[ENTRIES PROVIDED — start]
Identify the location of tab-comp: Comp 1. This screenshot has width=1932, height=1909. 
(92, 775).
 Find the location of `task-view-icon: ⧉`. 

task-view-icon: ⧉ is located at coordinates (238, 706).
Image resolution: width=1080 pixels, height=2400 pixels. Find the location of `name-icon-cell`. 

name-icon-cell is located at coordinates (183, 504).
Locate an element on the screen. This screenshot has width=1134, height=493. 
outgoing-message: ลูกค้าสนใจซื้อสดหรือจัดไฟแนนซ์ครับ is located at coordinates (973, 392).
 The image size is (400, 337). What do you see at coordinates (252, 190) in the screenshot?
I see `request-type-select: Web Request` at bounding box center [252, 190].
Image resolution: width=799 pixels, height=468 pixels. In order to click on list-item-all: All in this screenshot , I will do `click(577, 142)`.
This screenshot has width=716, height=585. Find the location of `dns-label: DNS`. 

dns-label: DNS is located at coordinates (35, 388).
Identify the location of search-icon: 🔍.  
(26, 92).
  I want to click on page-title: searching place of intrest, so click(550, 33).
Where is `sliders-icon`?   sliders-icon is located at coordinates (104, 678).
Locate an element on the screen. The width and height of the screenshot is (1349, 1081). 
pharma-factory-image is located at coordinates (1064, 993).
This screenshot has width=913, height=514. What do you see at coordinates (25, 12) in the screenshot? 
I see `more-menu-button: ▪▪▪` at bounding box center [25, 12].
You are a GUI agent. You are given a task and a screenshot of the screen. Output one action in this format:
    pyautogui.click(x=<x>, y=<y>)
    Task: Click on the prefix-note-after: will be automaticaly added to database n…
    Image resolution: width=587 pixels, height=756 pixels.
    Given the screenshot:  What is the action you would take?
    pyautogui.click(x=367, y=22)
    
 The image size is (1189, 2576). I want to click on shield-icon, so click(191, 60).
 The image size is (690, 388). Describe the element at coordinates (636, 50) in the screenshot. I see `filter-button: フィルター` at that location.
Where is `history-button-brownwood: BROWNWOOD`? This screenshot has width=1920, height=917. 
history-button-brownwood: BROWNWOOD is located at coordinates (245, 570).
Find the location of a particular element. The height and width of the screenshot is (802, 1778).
[ENTRIES PROVIDED — finish]
INSTRUCTIONS TO FOLLOW:
Retype every line of the listing above, character for character.

SOLVED EXERCISE:
Identify the location of tab-comp: Comp 1. This screenshot has width=1932, height=1909. 
(92, 775).
 Find the location of `task-view-icon: ⧉`. 

task-view-icon: ⧉ is located at coordinates (238, 706).
Image resolution: width=1080 pixels, height=2400 pixels. Find the location of `name-icon-cell`. 

name-icon-cell is located at coordinates (183, 504).
Locate an element on the screen. This screenshot has width=1134, height=493. 
outgoing-message: ลูกค้าสนใจซื้อสดหรือจัดไฟแนนซ์ครับ is located at coordinates (973, 392).
 The image size is (400, 337). What do you see at coordinates (252, 190) in the screenshot?
I see `request-type-select: Web Request` at bounding box center [252, 190].
Image resolution: width=799 pixels, height=468 pixels. In order to click on list-item-all: All in this screenshot , I will do `click(577, 142)`.
This screenshot has width=716, height=585. Find the location of `dns-label: DNS`. 

dns-label: DNS is located at coordinates (35, 388).
Identify the location of search-icon: 🔍.  
(26, 92).
  I want to click on page-title: searching place of intrest, so click(550, 33).
Where is `sliders-icon`?   sliders-icon is located at coordinates (104, 678).
Locate an element on the screen. The width and height of the screenshot is (1349, 1081). 
pharma-factory-image is located at coordinates (1064, 993).
This screenshot has width=913, height=514. What do you see at coordinates (25, 12) in the screenshot? 
I see `more-menu-button: ▪▪▪` at bounding box center [25, 12].
You are a GUI agent. You are given a task and a screenshot of the screen. Output one action in this format:
    pyautogui.click(x=<x>, y=<y>)
    Task: Click on the prefix-note-after: will be automaticaly added to database n…
    Image resolution: width=587 pixels, height=756 pixels.
    Given the screenshot:  What is the action you would take?
    pyautogui.click(x=367, y=22)
    
 The image size is (1189, 2576). I want to click on shield-icon, so click(191, 60).
 The image size is (690, 388). Describe the element at coordinates (636, 50) in the screenshot. I see `filter-button: フィルター` at that location.
Where is `history-button-brownwood: BROWNWOOD`? This screenshot has width=1920, height=917. 
history-button-brownwood: BROWNWOOD is located at coordinates (245, 570).
Find the location of a particular element. The height and width of the screenshot is (802, 1778).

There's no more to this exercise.